Au niveau local, le dispositif républicain  dans les Écoles s’est  fracturé le jour où dans les écoles publiques et privées nous avons accepté les menus sans porc, finassé avec le voile pour les sorties scolaires, autorisé des horaires différenciés pour les piscines publiques. Mais précédant ces attitudes au plan national le terrain avait été préparé par une politique d’accueil des migrants entassés dans des quartiers quasi dédiés, ou encore le jour où des fonctionnaires  ont été autorisés à faire leur prière sur leur lieu de travail ou encore le jour où, faute de fonctionnaires de police ou d’enseignants, on a négligé les fonctions essentielles de ces professions.

Pire encore, dans le Livret laïcité de l’éducation nationale en 2015 un texte signé de la ministre de l’Éducation, Najat Vallaud-Belkacem, rappelle le principe consistant à « distinguer le savoir du croire ». « Il faut pouvoir [pour les enseignants] éviter la confrontation ou la comparaison du discours religieux et du savoir scientifique. Dans les disciplines scientifiques (SVT, physique-chimie, etc.), il est essentiel de refuser d’établir une supériorité de l’un sur l’autre comme de les mettre à égalité.» Cette « injonction au silence »  a contribué à faire courber l’échine d’une institution, l’École, qui par sa nature  détentrice des connaissances et de l’apprentissage de l’esprit critique doit toujours rester à l’abri des polémiques. L’École est l’un des piliers majeurs de la République

l’ordre républicain est sapé

depuis plusieurs décennies. Il n’y a plus de réponse ferme et lisible pour ceux qui viennent sur notre territoire. Rappelons pour fixer un cap clair l’affirmation de Saint Just « il n’y a pas de libertés pour les ennemis de la Liberté ». Cette orientation donne le chemin à parcourir dans un contexte d’augmentation progressive des violences qui a atteint un niveau inacceptable, insupportable.

Que faire ?

Sur sa page Facebook  Céline Pina révoltée par l’assassinat de Samuel Paty propose :

« Pour ce qui vient de se passer je ne connais qu’une seule réponse si j’étais au gouvernement: j’afficherai dans tous les établissements scolaires, toutes les institutions, je prendrai des publicités dans les journaux, dans le métro, sur les bus. Je paierai des 4×3 et je créerai une affiche reprenant les caricatures de Charlie et revendiquant cet affichage au nom de la liberté d’expression et pour rendre hommage à ce professeur martyr. » Je ne suis pas loin de penser comme elle afin qu’il y ait dans la société un vrai choc salutaire.

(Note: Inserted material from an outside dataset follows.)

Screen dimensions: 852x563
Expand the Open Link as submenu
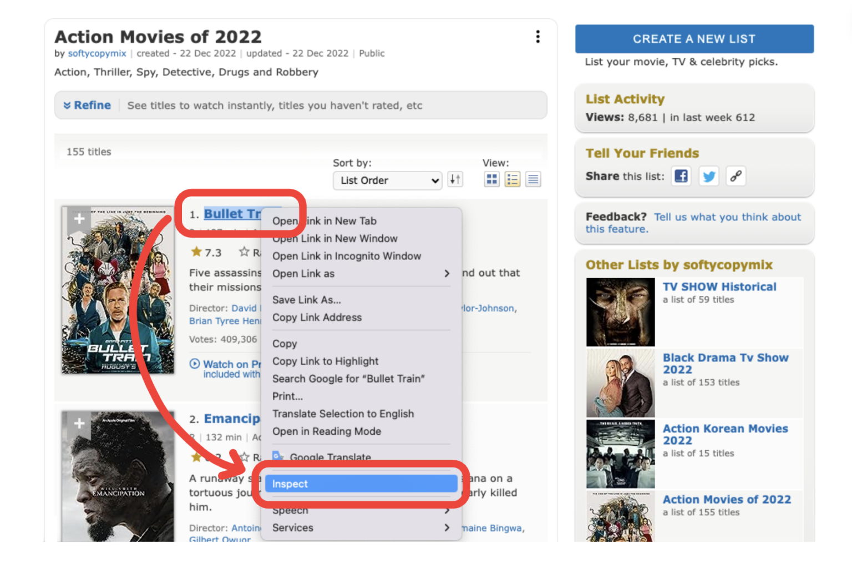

Mais il faut ajouter de donner très vite un contenu législatif ou réglementaire à l’interdiction de mosquées  liées au salafisme et aux frères musulmans.

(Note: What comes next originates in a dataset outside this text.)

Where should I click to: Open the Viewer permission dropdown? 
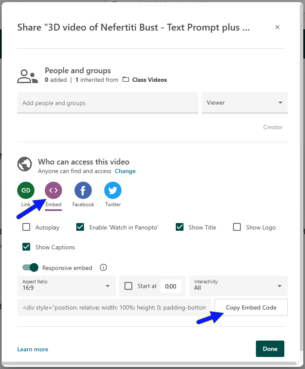tap(244, 102)
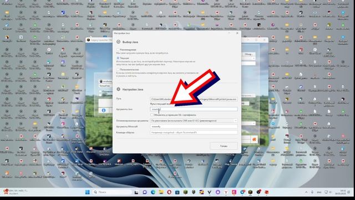Select the Рекомендуемая Java option

[x=118, y=49]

Enfin il faut rediffuser largement ce qui est entré dans notre droit positif français depuis plus d’un demi-siècle : l’article 18 de la Déclaration universelle des droits de l’Homme (10 décembre 1948) stipule « toute personne a droit à la liberté de pensée, de conscience et de religion.»…Et le commenter sans cesse en mémoire de Samuel.